Problem Description
Reactants \(A\) and \(B\) react to give product \(C\), and \(C\) is eliminated to \(E\)
Reaction rate constant is \(k\) and elimination rate constant is \(k_e\)
\[A \: + \: B \: {\stackrel{k}{\rightarrow}} \: C \: {\stackrel{k_e}{\rightarrow}} \: E\]
Model Descriptions
\[\begin{array}{rcl} {d A \over d t} & = & -k A B \\ {d B \over d t} & = & -k A B \\ {d C \over d t} & = & k A B \: - \: k_e C \\ {d E \over d t} & = & k_e C \end{array}\]
Results
Resulting \(C(t)\) curves are generated for the three \(A_0,B_0\) concentrations as well as one predicted \(C\) curve using \(A_0\) = \(B_0\) = 30 mM.
The \(C(t)\) curves are compared to “data,” where “data” represents the solution to the nonlinear system of differential equations
All of the resulting plots are shown here. Model curves are labeled M1, M2, M3, and prediction curve is labeled P1.
Conclusions
The nonlinear response function approach accurately models simple reaction kinetics, which represent solutions to a nonlinear system of differential equations.

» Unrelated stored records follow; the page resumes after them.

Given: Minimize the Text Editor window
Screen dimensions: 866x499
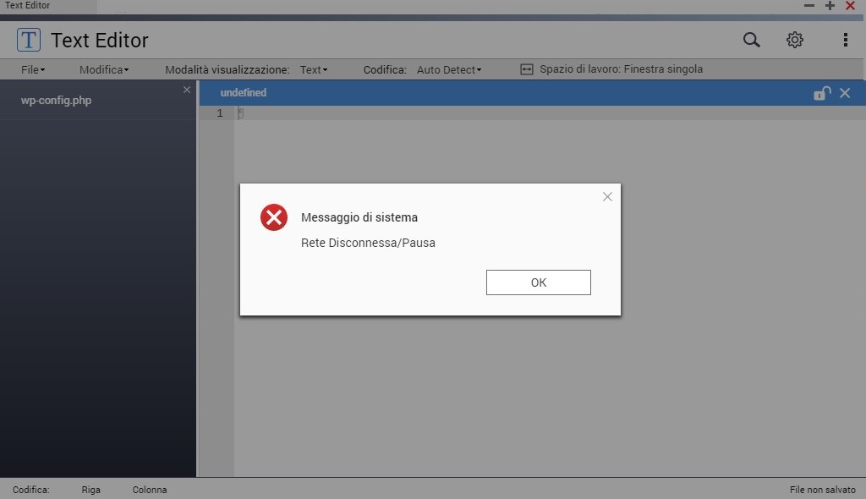Looking at the screenshot, I should [809, 5].
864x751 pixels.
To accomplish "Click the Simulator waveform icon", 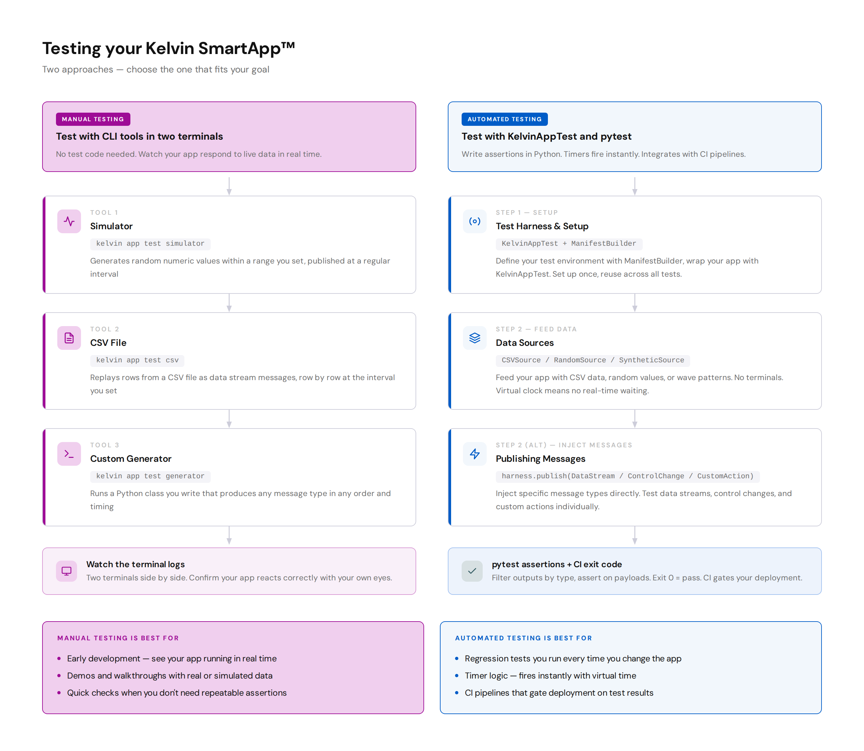I will click(x=69, y=221).
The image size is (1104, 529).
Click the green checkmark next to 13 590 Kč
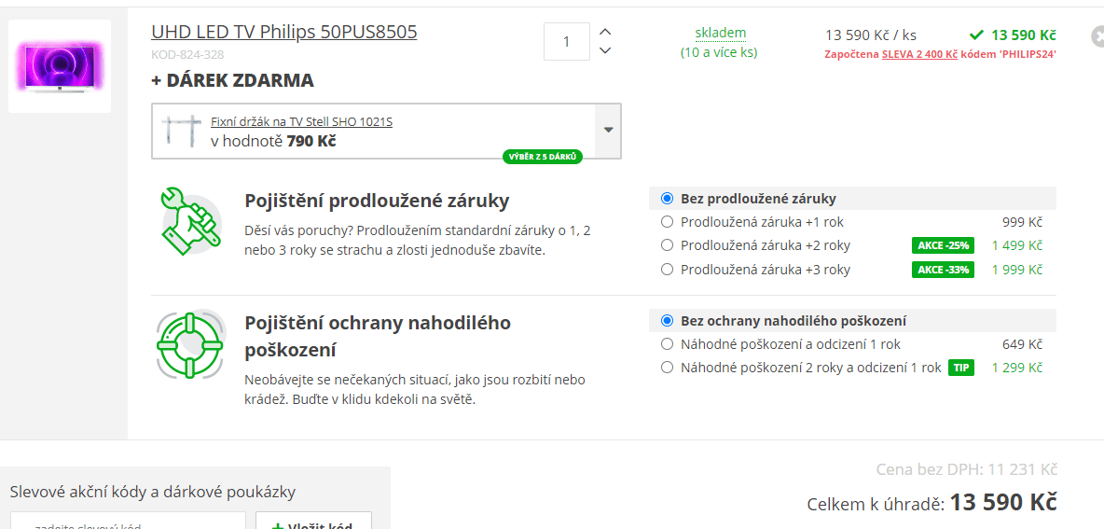coord(976,35)
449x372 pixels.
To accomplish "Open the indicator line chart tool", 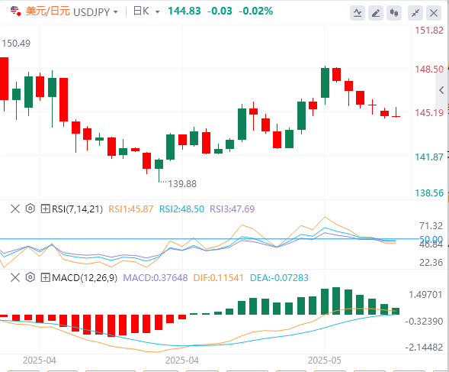I will tap(358, 13).
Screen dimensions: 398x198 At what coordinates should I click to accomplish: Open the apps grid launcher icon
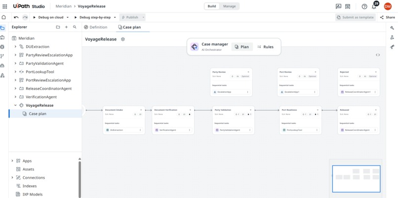[x=5, y=6]
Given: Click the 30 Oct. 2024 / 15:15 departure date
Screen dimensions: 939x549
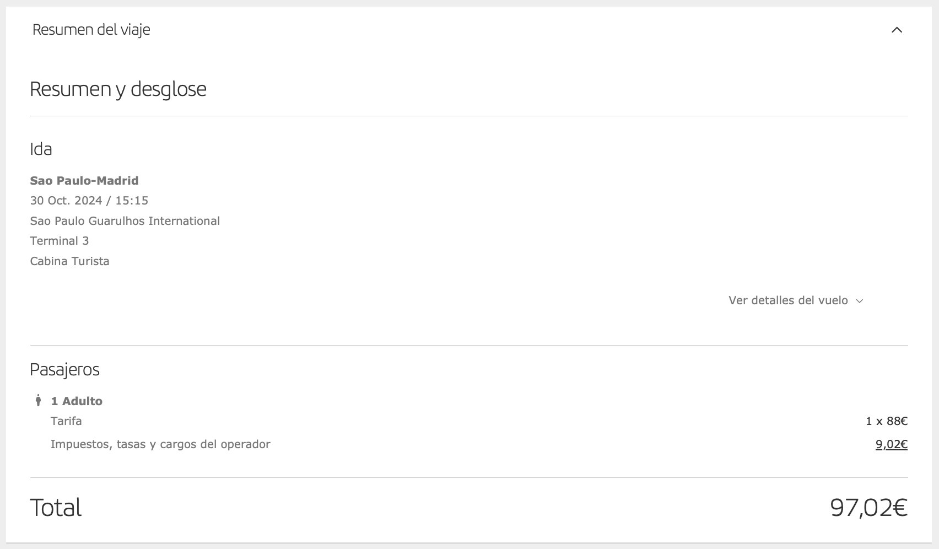Looking at the screenshot, I should point(89,201).
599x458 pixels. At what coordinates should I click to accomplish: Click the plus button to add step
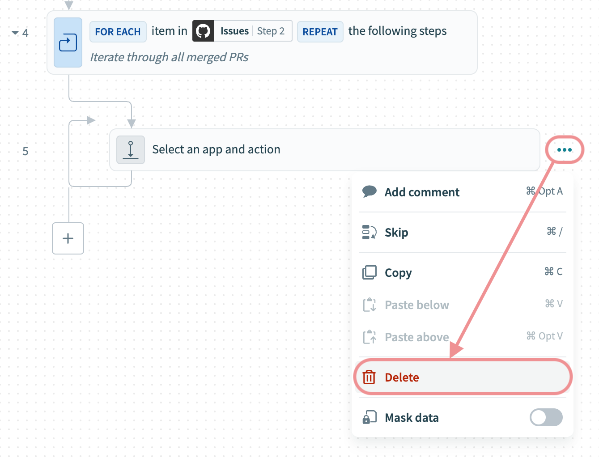click(68, 238)
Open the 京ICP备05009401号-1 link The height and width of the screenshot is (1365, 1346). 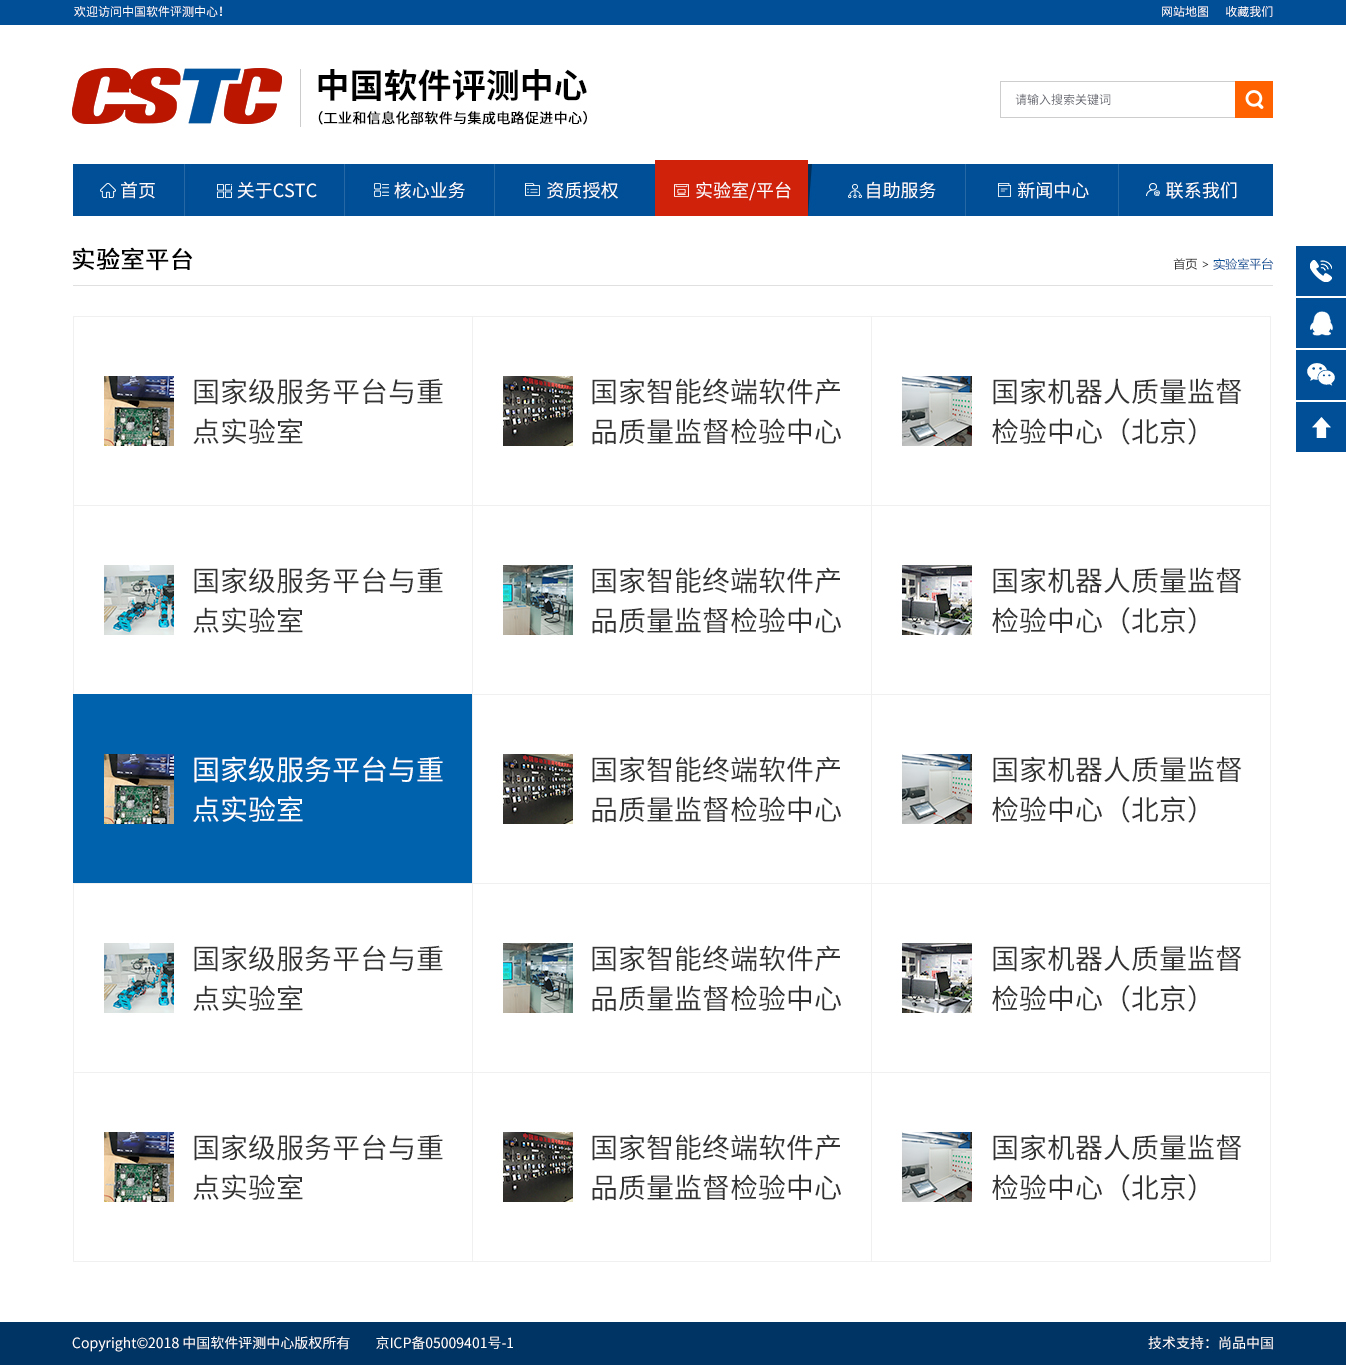click(x=444, y=1343)
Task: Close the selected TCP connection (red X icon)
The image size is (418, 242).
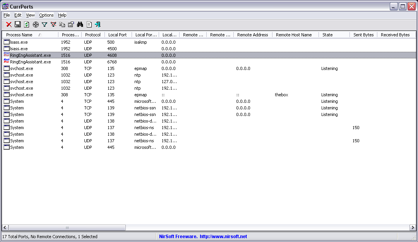Action: tap(9, 24)
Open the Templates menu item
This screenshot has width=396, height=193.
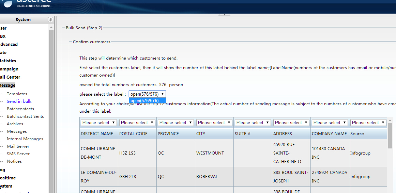(x=17, y=94)
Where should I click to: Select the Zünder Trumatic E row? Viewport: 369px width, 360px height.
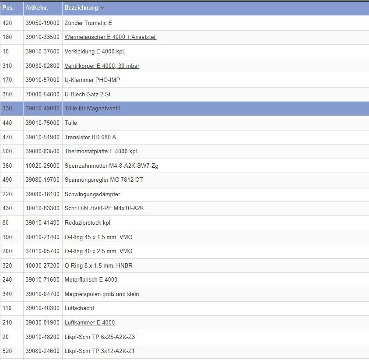[x=88, y=23]
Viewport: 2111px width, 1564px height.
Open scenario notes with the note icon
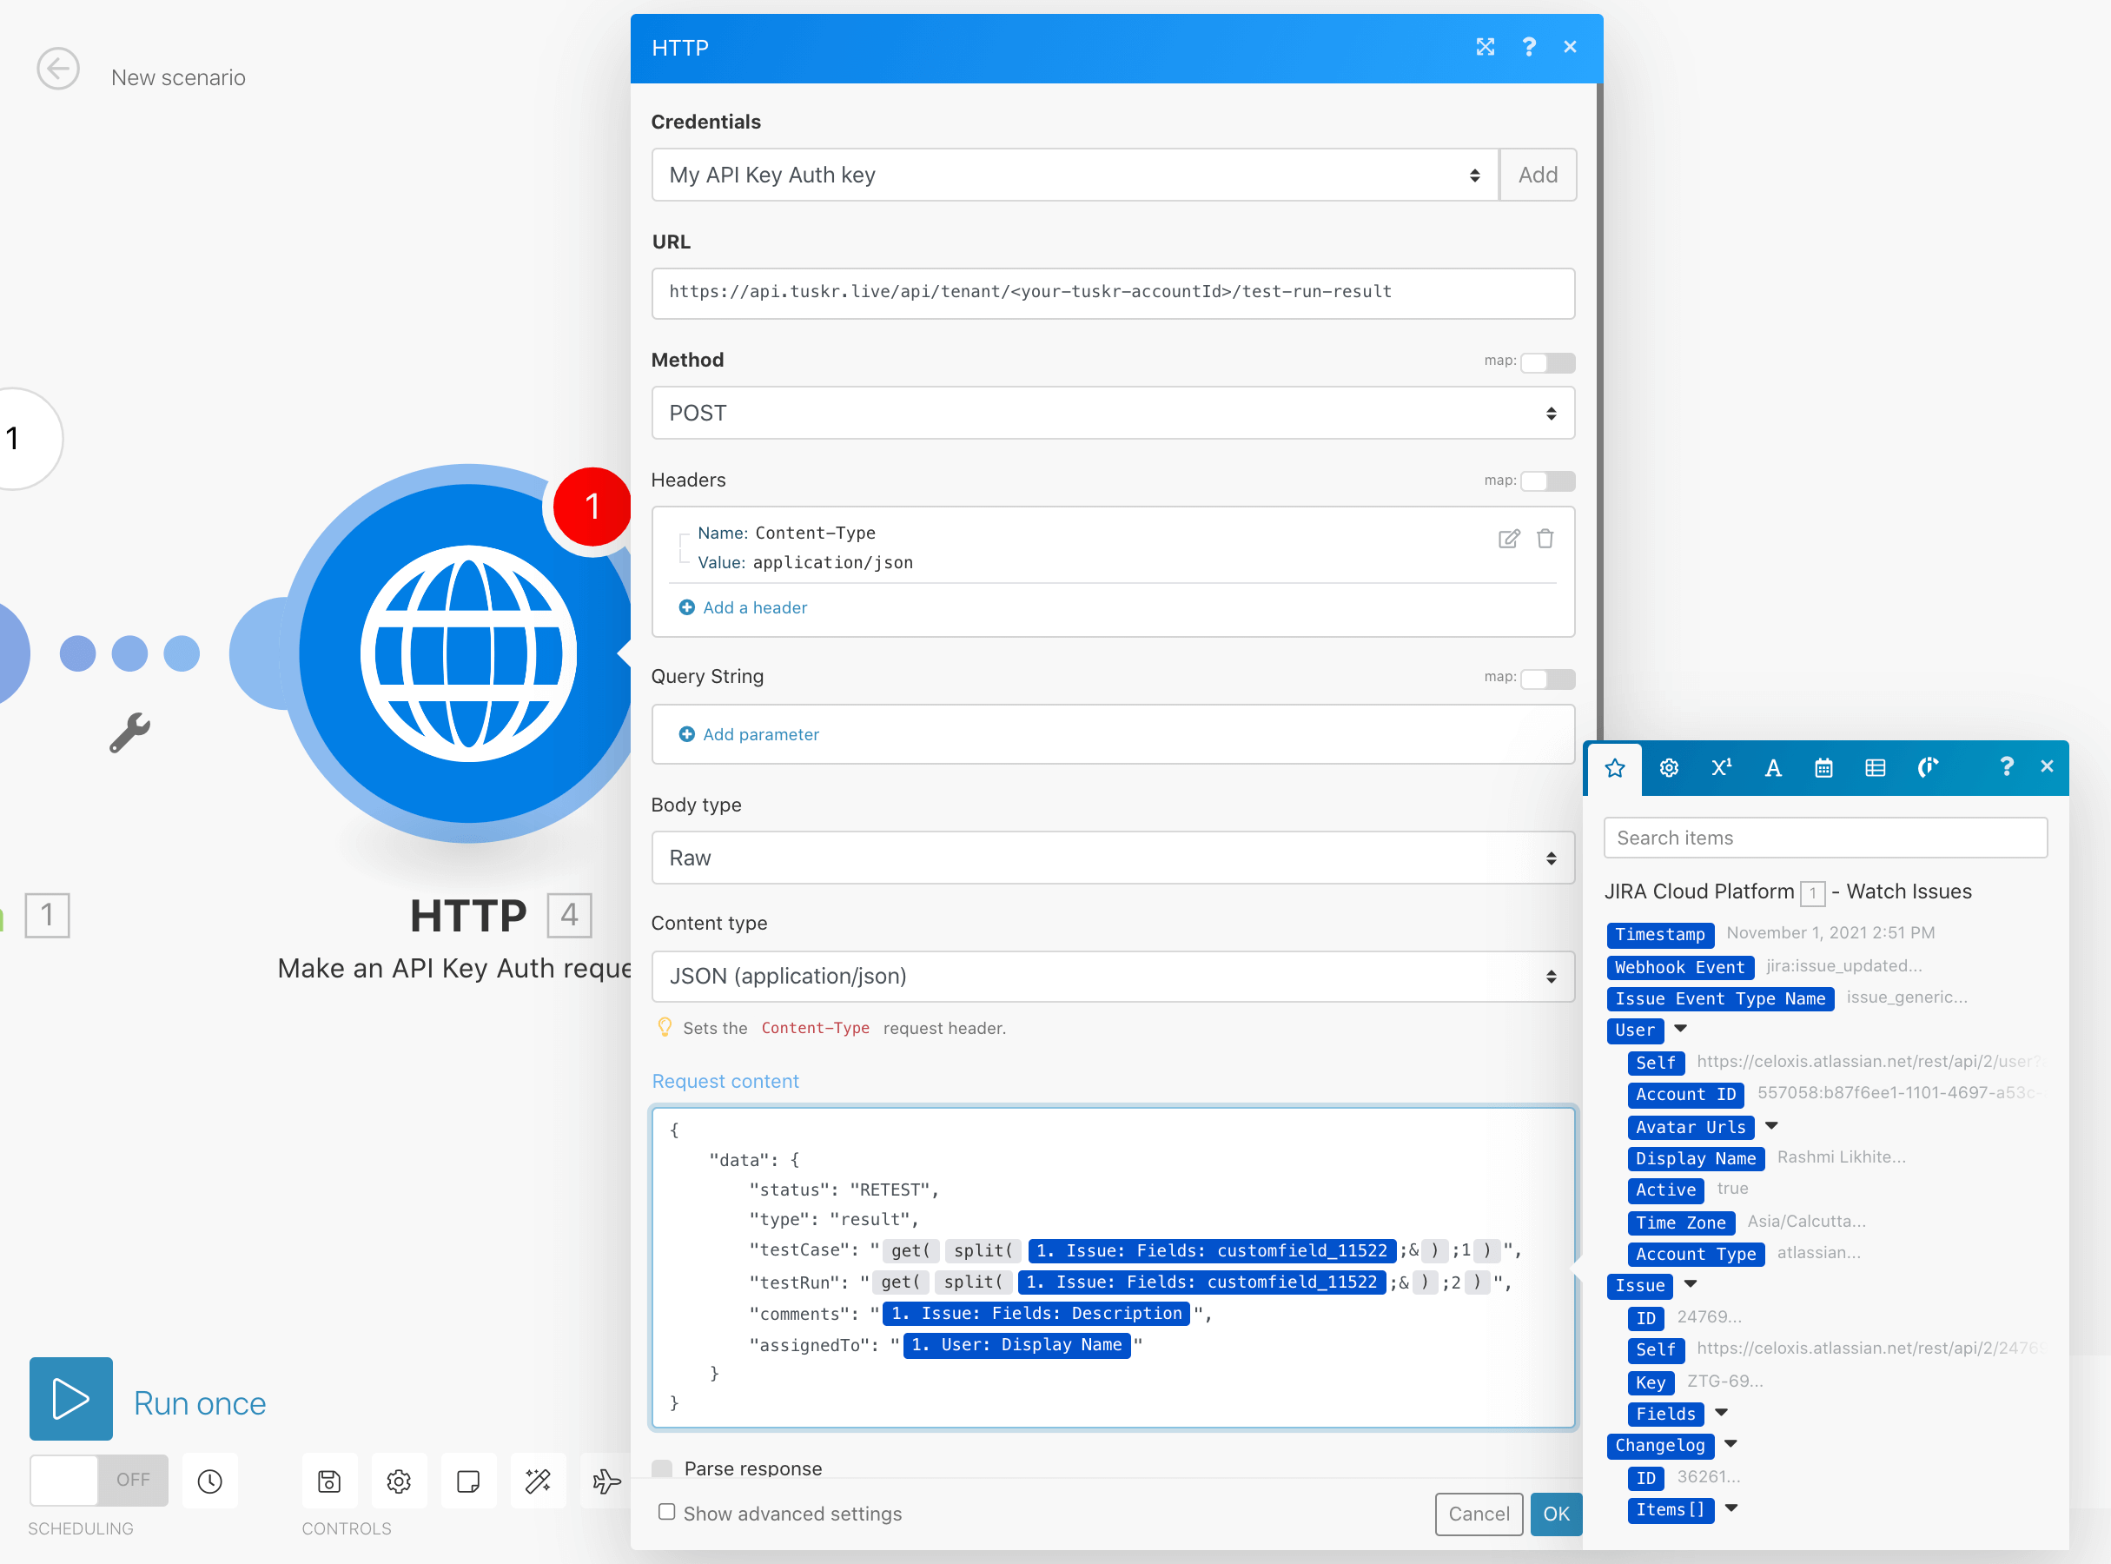469,1481
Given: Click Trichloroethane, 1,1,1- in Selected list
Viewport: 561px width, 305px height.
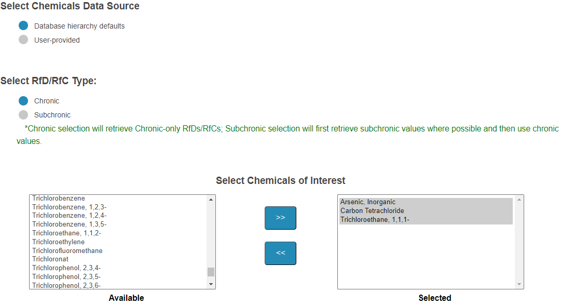Looking at the screenshot, I should coord(375,220).
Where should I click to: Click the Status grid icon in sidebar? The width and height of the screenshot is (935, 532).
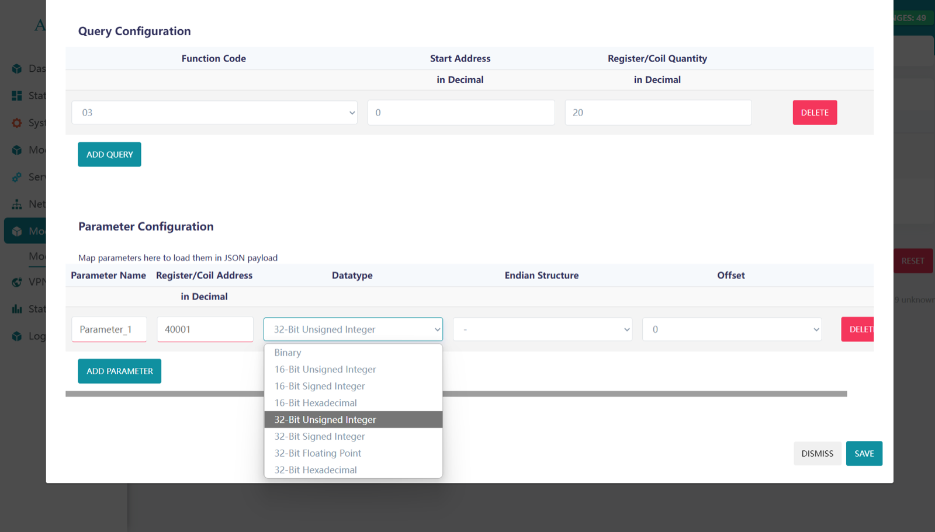point(16,95)
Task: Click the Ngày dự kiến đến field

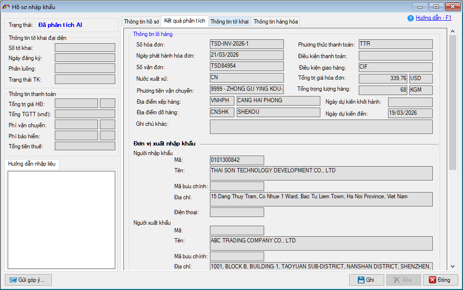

The nonlinear response function model requires no additional fitting of parameters beyond those which are contained in the response function.
The nonlinear response function model is also able to indicate peak concentrations that are not contained in the data used to build the model.
The nonlinear response function model represents a more universal formulation for use in modeling simple reactions.